AWK is a language specialized in textual data manipulation and is a standard part of the text processing utility suite of all Unix-like systems. The language first appeared in the 1970s, and significantly evolved in the next decade.

Various implementations of AWK were created, differing in language capabilities, as well as in program size, speed, and method of program translation (interpretation, compilation, translation to C or to other languages). Besides Unix-es, AWK is also available for most other operating systems.

The most advanced dialect – standardly present in the GNU/Linux distributions – is Gawk, or GNU awk, supporting many features (including TCP/IP networking) not found in the other variants. Mawk, on the other hand, is known for the high performance of the interpreter. Most of AWK implementations are open-source, among them now the original one.

The creation of AWK was probably inspired by the earlier text processing languages Snobol and sed, especially the latter. Sed (another Unix classic tool – not a complete programming language but, rather, an advanced text substitution processor) does make extensive use of regular expressions and is line-oriented. The same is characteristic of AWK.

AWK exemplifies a matching model of computation. It continuously extracts records from an input text file and carries out actions on each record, depending on whether its contents match a set of patterns. A program is a series of rules: pairs of the form

    pattern { action }

and definitions of (user) functions if such are needed. Pattern is an expression or a pair of expressions, and action is one or more statements, such as assignments, function calls, and built-in commands.
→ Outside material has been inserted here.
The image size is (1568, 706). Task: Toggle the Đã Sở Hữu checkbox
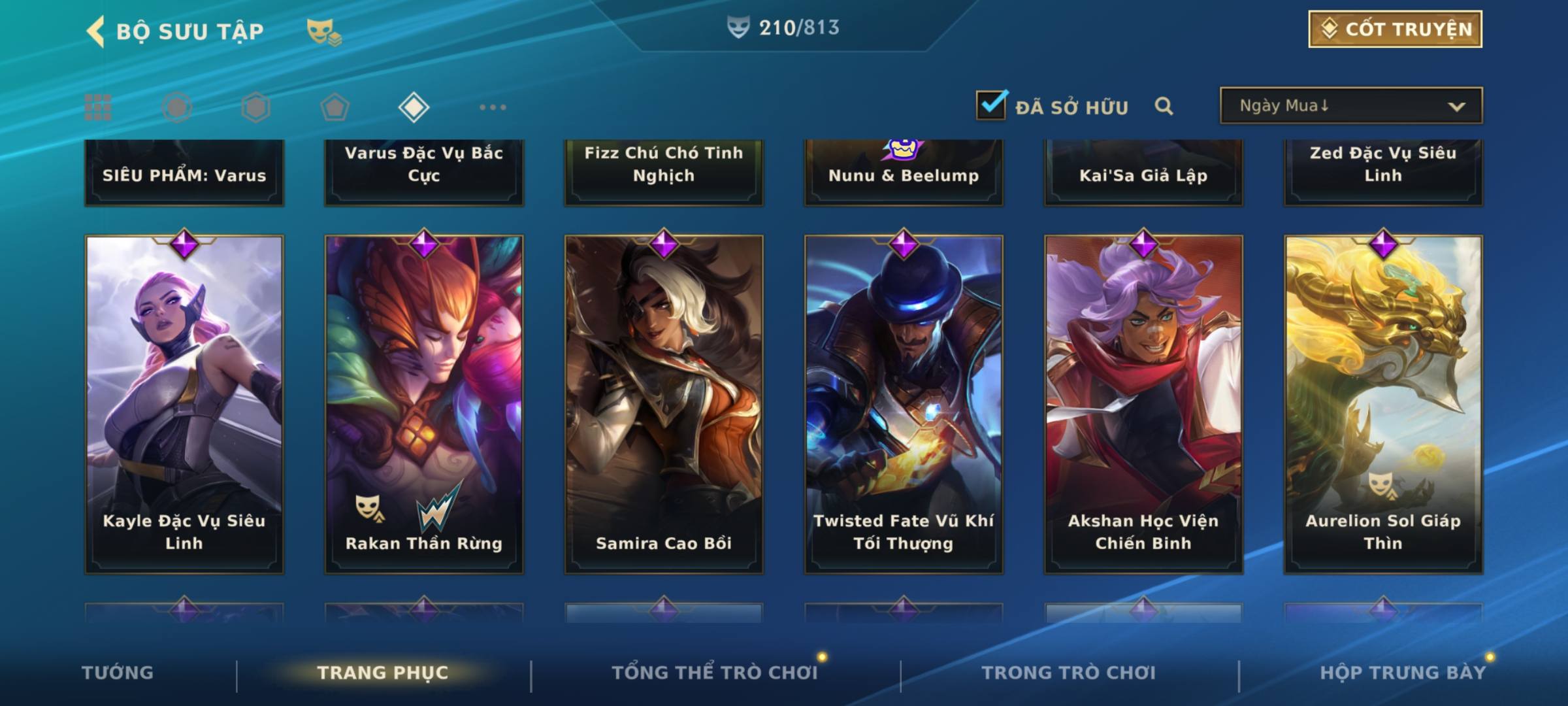[991, 105]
Patterns are applied in turn on the current record, and for each one that matches, the corresponding action is taken. In the case of a single expression, matching means that that expression evaluates to true. Pairs of expressions specify ranges of applicability (each starting from a record for which the first expression is true and ending at one for which the second expression is true). One particularly useful kind of pattern expressions involve regular expressions being matched against the whole current record or parts of it.
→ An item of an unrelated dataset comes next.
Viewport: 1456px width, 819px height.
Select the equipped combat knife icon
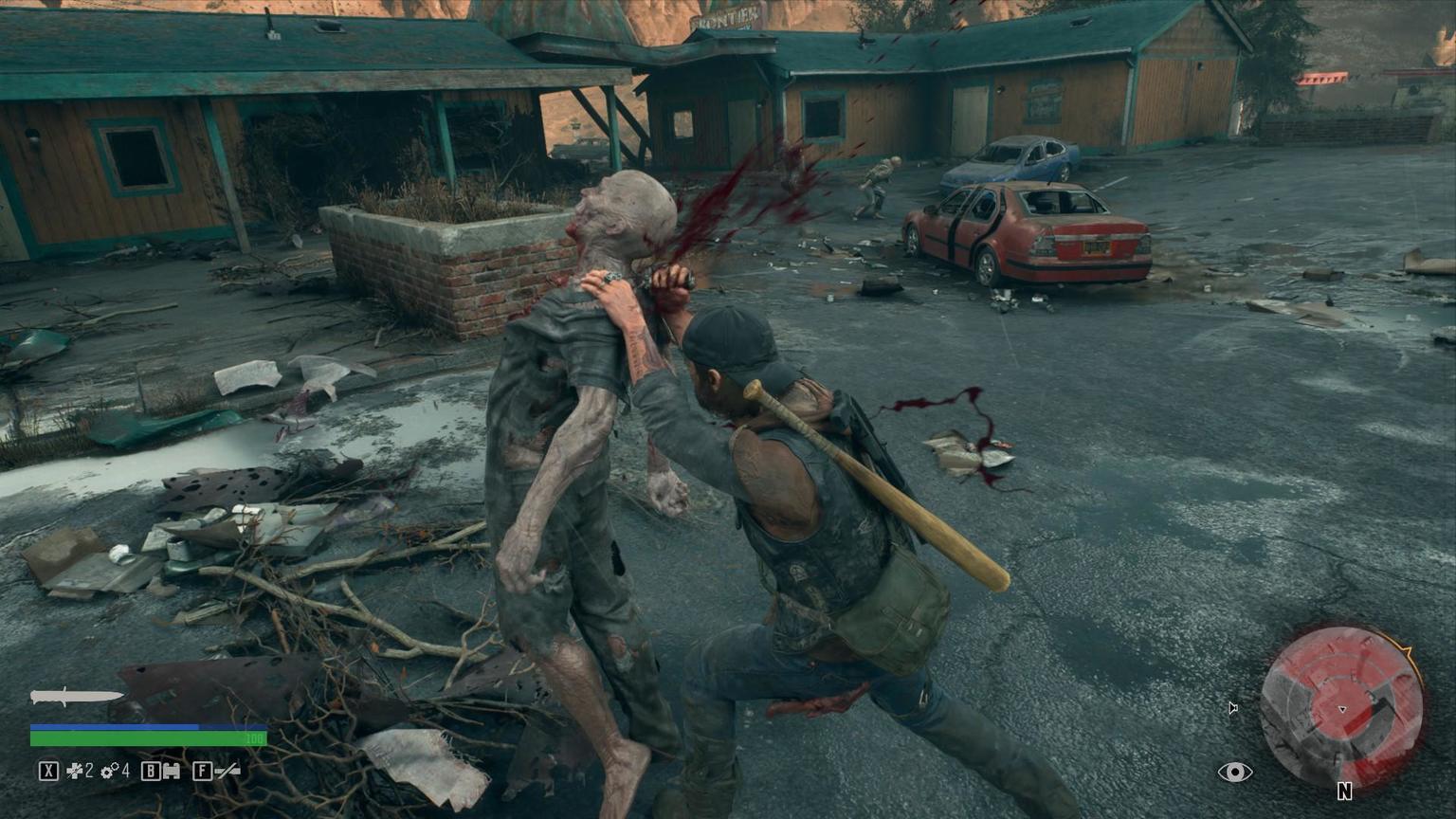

Two special ‘patterns’, named BEGIN and END, designate actions that should be executed before and after the actual processing of the input file, respectively.
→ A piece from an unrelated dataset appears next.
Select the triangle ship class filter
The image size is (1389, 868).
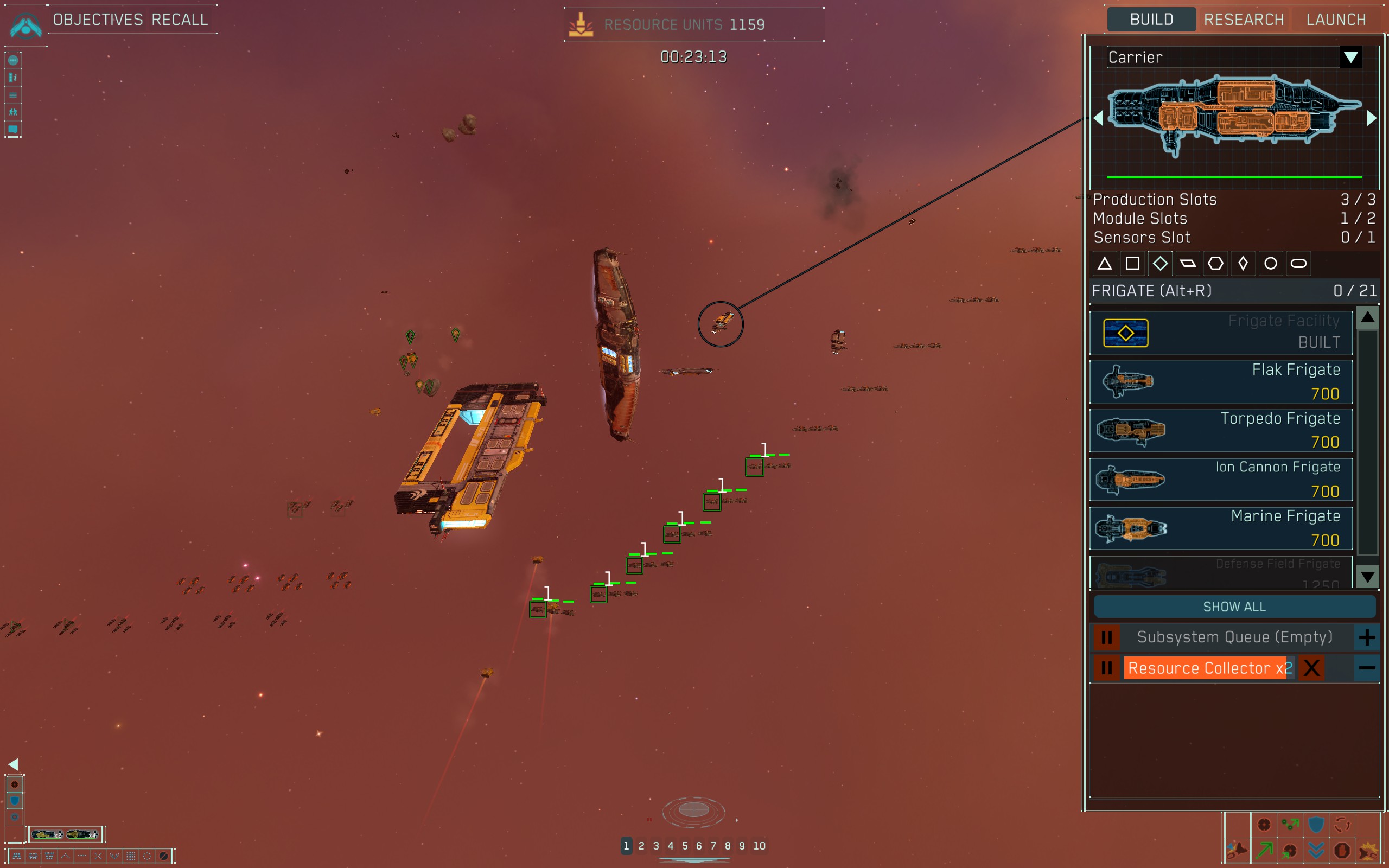1104,264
Often, it is useful to view input records as sequences of substrings of a kind. To facilitate such mode of operation, AWK automatically breaks each input record down into fields, which thus can be referenced and processed individually.

AWK is dynamically typed, with dynamic data structures and automatic allocation and reclamation of storage for them. In fact, all simple values are text strings which can be interpreted as numbers according to arithmetic or similar operational context (“context typing”). AWK's set of operators and control statements is very much like that of C. In addition, AWK features associative arrays (ones indexed by strings), a for (… in …) statement specialized for iterating over such arrays, and a number of built-in functions for string and other processing.

AWK programs make use of a number of special variables. Some of them carry values reflecting the current reading context, e.g. FILENAME (current file), NR (number of records of the current file read so far), NF (number of fields in the current record), $0 (current record), and $1, $2, … (fields within a record).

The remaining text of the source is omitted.